“BSF Schools: Why is it so difficult?” was the web headline of an article in your 9 January issue.

The answer I am afraid to say is that misleading and pejorative media coverage is one of the problems – and your article is a typical example.

The photograph which heads the article and its caption “Would you build a secondary school here?” sets the tone. The photo gives prominence to the gas holder, which plays a significant role in the saga (more of that in a moment) but does not show the school site, adjacent to the new Central Park in the Greenwich Peninsula development.

The secondary school will be an integral part of the new community comprising about 10,000 homes as well as Ravensbourne College, the O2, the Millennium Village, the Millennium primary school, a health centre and ecology park. Integrating educational provision with the rest of the development is an important part of the sustainability objectives that have been fundamental to planning the peninsula’s regeneration.

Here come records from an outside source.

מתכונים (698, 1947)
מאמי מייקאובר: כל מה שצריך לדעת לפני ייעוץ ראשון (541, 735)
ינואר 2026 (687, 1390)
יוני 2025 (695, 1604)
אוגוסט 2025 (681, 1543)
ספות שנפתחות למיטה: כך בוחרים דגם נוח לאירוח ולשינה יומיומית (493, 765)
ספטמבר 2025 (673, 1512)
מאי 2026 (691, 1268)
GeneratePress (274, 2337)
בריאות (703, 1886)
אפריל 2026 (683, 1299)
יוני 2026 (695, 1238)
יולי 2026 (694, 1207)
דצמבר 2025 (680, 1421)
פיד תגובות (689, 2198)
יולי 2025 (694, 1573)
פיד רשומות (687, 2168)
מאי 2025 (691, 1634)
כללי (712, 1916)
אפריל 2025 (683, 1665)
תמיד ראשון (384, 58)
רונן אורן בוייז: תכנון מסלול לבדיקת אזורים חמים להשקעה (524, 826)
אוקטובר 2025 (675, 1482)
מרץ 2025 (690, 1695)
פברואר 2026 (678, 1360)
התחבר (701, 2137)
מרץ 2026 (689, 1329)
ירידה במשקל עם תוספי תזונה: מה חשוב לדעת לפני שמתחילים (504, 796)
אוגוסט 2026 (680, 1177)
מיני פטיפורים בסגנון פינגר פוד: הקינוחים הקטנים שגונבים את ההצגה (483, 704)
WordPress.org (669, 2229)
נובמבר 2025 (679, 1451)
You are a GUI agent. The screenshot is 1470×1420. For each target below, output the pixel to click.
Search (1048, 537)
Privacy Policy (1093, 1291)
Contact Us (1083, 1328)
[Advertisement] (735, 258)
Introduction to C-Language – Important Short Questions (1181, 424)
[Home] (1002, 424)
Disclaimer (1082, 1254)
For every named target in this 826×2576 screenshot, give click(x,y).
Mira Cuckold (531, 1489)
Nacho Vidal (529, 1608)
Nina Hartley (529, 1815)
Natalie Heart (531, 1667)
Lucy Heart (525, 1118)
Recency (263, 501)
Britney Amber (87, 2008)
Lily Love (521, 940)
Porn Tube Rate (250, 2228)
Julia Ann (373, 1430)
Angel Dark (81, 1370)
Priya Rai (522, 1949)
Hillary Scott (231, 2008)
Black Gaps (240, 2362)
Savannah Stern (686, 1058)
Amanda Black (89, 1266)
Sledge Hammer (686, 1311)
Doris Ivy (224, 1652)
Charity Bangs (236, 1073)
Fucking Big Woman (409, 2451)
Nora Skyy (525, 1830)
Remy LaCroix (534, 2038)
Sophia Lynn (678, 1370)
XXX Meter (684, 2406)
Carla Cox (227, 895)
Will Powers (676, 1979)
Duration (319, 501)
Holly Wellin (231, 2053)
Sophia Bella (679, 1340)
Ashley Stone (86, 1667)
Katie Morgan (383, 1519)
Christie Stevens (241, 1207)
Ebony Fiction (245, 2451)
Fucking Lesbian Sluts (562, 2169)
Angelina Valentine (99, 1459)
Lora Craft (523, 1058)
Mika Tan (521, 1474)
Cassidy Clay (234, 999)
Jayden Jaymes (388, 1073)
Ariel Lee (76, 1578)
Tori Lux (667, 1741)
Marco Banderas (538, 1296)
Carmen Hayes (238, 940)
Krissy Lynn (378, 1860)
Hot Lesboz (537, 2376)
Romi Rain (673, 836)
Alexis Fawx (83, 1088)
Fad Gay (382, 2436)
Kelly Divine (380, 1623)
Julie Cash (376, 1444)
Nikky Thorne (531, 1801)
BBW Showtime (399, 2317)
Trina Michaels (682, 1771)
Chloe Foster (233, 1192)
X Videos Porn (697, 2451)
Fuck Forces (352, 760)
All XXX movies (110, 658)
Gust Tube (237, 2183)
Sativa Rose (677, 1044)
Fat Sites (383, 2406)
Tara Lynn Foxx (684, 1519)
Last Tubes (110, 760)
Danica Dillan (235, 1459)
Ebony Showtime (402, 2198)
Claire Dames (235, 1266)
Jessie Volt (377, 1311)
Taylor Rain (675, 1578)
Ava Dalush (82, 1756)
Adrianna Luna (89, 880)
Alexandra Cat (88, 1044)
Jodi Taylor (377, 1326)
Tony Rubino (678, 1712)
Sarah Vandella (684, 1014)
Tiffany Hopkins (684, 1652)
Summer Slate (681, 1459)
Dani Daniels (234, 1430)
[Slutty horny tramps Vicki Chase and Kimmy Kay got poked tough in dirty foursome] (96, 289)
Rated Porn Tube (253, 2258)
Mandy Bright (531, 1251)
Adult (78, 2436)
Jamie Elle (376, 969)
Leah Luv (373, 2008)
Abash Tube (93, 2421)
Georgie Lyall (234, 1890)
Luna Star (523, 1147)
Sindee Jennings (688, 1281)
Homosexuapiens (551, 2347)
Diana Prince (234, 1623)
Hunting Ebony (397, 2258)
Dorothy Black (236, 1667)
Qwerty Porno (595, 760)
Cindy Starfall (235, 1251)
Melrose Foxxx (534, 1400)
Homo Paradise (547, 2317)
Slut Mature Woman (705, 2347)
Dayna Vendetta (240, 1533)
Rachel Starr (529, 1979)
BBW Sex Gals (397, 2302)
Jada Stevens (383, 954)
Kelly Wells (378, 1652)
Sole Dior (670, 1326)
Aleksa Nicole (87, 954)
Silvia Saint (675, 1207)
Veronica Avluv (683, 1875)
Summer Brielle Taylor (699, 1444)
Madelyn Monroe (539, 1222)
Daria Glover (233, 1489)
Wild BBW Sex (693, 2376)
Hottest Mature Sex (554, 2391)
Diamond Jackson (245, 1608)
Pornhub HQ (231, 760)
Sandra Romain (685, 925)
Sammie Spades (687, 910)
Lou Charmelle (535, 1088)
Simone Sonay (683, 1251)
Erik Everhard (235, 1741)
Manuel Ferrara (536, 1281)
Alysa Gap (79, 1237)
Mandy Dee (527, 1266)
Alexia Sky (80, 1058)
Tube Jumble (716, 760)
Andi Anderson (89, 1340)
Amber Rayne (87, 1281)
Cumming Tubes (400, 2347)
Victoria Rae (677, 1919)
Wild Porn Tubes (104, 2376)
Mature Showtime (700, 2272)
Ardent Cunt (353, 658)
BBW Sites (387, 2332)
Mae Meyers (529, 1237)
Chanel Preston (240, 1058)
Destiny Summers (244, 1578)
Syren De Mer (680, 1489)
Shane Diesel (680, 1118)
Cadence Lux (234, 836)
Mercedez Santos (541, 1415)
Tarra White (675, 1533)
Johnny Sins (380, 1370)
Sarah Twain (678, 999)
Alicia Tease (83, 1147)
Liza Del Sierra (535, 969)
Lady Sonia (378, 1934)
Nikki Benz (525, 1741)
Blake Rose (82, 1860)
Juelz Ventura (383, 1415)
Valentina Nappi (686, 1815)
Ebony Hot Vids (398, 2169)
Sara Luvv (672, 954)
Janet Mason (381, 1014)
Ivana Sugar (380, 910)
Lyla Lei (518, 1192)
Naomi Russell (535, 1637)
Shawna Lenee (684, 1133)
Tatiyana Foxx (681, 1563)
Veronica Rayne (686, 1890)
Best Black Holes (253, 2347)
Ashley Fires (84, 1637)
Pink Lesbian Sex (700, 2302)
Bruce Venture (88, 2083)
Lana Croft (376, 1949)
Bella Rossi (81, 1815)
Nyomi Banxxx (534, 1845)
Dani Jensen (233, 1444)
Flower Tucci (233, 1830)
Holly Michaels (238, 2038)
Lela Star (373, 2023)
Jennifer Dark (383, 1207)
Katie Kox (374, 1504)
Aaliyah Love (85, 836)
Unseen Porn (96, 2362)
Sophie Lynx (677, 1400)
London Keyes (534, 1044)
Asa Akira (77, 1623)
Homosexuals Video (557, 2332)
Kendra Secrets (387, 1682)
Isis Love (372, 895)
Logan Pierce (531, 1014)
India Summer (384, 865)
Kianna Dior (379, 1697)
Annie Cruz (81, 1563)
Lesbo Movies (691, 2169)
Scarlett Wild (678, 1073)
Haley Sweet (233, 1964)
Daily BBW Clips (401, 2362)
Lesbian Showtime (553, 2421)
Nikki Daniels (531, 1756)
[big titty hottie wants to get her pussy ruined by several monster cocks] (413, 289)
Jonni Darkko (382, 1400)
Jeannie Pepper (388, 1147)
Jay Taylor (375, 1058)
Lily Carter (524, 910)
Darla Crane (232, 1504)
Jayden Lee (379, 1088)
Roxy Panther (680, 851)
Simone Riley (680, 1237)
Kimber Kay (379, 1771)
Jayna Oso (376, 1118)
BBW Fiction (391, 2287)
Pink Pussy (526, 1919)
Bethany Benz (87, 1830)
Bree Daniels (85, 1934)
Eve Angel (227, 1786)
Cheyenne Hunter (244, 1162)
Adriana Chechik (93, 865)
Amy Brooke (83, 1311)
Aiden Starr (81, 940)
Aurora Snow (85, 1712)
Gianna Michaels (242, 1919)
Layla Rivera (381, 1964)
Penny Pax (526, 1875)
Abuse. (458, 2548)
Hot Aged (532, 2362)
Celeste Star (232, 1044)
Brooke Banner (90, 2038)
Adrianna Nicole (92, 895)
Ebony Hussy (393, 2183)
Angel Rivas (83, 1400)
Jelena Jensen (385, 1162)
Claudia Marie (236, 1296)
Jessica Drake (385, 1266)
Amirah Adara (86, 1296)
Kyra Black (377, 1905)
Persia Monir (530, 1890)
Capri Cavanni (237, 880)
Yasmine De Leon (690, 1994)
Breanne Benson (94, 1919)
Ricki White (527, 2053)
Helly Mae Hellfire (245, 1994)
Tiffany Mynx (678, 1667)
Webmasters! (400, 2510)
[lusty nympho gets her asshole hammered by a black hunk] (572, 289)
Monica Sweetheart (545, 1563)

The gas holder has indeed been a problem, even if it is rather further from the school site than your article suggests. Over the past year or more Greenwich council and I have been working with English Partnerships (now the Homes and Communities Agency) to resolve the problem. Contrary to what your article claims, Southern Gas agreed before Christmas to conduct an urgent feasibility study on decommissioning the gas holder based on decoupling gas storage at Greenwich from their strategic programme. This feasibility study is expected to be completed before the end of March. If decommissioning work were to proceed soon after that, it would be possible for the new John Roan School to be completed and ready to open in September 2011.

As Building has criticised delays in the BSF programme, would it not have been better for the magazine to explore the implications thoroughly rather than publish a one-sided and misleading article that reinforces the difficulties in getting new schools built?